Le coût horaire moyen dans les pays d’Europe de l’Est est de 12 dollars contre 43 aux États-Unis et 40 en France et en Allemagne. Les impôts sur les entreprises représentent 8 % du PIB dans les pays d’Europe de l’Est comme aux États-Unis, contre 17 % du PIB en France. Au niveau des compétences de la population active mesurées par l’OCDE (enquête PIAAC), les pays d’Europe centrale et Orientale (PECO) devancent nettement la France (score de 269 contre 258).

La fin de l’industrie française ?

À la sortie des crises des subprimes et des dettes souveraines, comme en Italie et en Espagne, la France avait enregistré une baisse de l’investissement des entreprises et de l’investissement direct en provenance de l’étranger, signes manifestes d’une perte d’attractivité.

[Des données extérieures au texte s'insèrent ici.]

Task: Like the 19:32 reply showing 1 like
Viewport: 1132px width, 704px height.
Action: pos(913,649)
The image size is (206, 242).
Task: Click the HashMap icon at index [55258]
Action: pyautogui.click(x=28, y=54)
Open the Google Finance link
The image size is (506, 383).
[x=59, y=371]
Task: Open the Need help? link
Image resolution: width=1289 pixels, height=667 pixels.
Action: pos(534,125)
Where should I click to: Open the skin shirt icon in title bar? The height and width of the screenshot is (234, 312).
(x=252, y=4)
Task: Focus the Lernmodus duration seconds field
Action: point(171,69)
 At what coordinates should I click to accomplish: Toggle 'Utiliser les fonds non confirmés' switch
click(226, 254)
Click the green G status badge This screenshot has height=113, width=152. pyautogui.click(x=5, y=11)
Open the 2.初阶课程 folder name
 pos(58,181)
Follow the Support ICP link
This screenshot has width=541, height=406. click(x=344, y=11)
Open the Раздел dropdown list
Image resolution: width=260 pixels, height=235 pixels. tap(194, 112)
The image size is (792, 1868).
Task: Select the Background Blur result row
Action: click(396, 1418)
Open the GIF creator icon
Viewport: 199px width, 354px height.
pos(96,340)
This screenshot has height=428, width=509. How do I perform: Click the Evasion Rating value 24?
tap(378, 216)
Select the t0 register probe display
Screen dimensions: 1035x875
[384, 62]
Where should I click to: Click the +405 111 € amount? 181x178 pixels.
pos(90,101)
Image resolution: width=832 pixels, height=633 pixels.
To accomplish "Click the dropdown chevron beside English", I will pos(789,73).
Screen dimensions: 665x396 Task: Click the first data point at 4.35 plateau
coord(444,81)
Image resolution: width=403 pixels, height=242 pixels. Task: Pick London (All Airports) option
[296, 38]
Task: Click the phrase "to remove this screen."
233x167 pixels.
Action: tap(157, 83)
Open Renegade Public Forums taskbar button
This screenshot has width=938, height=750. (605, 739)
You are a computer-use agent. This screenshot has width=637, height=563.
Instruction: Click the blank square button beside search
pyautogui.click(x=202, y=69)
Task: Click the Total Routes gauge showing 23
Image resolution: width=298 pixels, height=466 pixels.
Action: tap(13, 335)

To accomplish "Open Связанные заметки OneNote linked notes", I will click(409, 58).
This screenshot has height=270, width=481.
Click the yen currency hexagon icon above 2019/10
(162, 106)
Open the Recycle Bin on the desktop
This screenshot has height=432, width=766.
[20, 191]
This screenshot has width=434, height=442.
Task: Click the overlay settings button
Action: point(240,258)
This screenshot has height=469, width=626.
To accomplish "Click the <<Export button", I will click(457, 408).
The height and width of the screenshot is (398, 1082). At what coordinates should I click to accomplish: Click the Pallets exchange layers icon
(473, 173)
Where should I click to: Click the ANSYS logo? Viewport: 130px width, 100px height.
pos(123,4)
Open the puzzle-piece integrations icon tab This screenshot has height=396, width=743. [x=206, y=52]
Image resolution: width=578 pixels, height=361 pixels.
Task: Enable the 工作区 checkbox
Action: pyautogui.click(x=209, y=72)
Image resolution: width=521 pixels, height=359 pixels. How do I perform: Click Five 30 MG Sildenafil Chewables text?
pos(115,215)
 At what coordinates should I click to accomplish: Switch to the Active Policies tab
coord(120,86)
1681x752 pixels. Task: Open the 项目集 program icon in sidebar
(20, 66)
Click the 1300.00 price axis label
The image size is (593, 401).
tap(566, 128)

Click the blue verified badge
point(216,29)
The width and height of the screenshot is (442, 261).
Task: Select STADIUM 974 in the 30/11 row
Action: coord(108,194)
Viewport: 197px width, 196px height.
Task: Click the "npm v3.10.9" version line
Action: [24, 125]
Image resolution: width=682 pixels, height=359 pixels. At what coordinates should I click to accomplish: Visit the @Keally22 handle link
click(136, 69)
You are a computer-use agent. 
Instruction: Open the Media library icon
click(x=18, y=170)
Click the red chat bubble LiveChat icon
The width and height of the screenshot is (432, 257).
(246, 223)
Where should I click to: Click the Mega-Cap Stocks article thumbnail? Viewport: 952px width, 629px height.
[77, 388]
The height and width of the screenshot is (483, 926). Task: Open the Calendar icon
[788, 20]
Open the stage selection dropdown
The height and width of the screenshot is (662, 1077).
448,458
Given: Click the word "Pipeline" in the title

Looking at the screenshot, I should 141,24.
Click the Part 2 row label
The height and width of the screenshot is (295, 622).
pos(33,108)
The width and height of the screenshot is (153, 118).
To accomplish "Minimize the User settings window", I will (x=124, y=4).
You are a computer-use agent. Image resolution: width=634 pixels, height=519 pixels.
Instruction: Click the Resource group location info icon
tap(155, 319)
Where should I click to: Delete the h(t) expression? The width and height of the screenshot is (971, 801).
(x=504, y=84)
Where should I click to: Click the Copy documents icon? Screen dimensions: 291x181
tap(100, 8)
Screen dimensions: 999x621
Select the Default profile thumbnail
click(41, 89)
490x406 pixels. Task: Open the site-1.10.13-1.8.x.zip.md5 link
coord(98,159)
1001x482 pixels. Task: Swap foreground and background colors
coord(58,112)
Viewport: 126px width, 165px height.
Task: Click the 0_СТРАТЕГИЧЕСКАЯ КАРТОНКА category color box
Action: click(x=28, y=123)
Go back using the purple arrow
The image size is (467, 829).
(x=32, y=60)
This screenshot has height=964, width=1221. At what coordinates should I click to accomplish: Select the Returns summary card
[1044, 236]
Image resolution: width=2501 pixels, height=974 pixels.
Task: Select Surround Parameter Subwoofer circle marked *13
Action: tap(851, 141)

Depuis 2003, l’industrie s’est concentrée en Allemagne et dans les PECO au détriment de la France, de l’Italie et de l’Espagne. Les pouvoirs publics doivent éviter la reproduction de ce phénomène qui pourrait aboutir à la fin de l’industrie française. Celle-ci est, en effet, particulièrement exposée à la crise.

Avant la crise du covid-19, la France pouvait compter sur quelques secteurs d’activité pour lesquels elle disposait d’avantages comparatifs indéniables. L’aéronautique-espace, le luxe, la pharmacie, l’agroalimentaire, le tourisme et la finance constituaient la colonne vertébrale du pays. En revanche, ces vingt dernières années, l’industrie automobile a fortement reculé du fait des délocalisations. La France n’occupe plus que la sixième place en termes de production alors qu’au début du siècle elle se classait deuxième derrière l’Allemagne. Notre pays maintient avec difficulté son rang dans la construction navale et ferroviaire. Le luxe, l’aéronautique et les produits pharmaceutiques compensent la moitié du déficit commercial concernant les biens manufacturiers. Sans ces produits, ce déficit dépasserait 100 milliards d’euros. Les touristes étrangers sur notre territoire génèrent une dizaine de milliards d’euros d’entrées chaque année. Si de 2003 à 2019, la production manufacturière a reculé de 10 % en France, celle de l’industrie aéronautique avait progressé de 80 % sur la même période. Depuis 2008, les déficits commerciaux, hors secteurs phares de l’économie française, se dégradent en lien avec le recul de la production manufacturière.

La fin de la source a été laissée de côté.